The company has been candid about how this reflects in view counts, in January 2018, saying “To verify that views are real and accurate, YouTube may temporarily slow down, freeze, or adjust the view count, as well as discard low-quality playbacks.” The view count freeze is most likely to occur in the few hours after a video is uploaded, as the algorithm cautiously determines which are legitimate views.
Its refusal to explicitly say how long a video must be watched to count as a view could be seen as an effort to get video creators focused on other, more meaningful metrics, ones that will help bolster videos in terms of suggested viewing, such as the amount of subscribers viewing a video shortly after it is released.

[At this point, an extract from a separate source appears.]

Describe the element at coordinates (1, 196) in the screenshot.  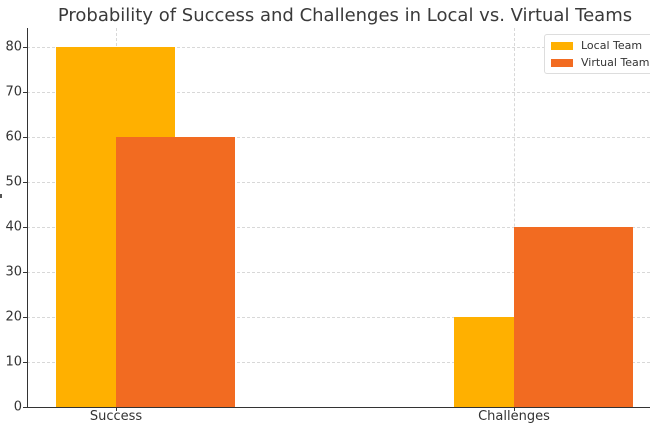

That’s not to say that Watch Time is not an important metric to analyze, but the view count alone will not tell a marketer if their video is resonating with audiences.
“It’s important to understand the goal of each video or video campaign,” said Hsiao. “So if a million people are watching it but nobody’s actually buying what you’re trying to sell in the video, then it’s probably not an effective video.” In other words, if viewers are tuning out before the video gets to an important call to action, it matters little if the video had a high view count.
Hsiao’s advice to marketers to avoid being penalized if a platform suddenly switches up the criteria for counting views is to diversify your portfolio, so to speak, not put all your resources into trying to orchestrate one viral video. “More and more of what we’re seeing is companies are literally starting to make videos every day, so there’s less risk.”
He suggests focusing on achieving the calls to action in the video, and frequently creating video that is consistently engaged with by your audience through likes, shares, and comments, which algorithms will respond to more than views alone.
“If you’re producing content that you know is genuinely interesting to your audience, then you’ll win in the long-term because consumers will just flock to wherever they’re finding value.”
As for how video metrics will progress in the future, view counts may become moot, with platforms in a battle to gain ground over video, and the mediums in which they display it in a constant state of flux.
“This year we’re literally hearing nonstop about Instagram. We’re even hearing that the feed is going to disappear and it’s all going to move to Stories,” said Hsiao. Stories, incidentally, are counted as a view immediately, as the viewer’s intention by opening them is clear.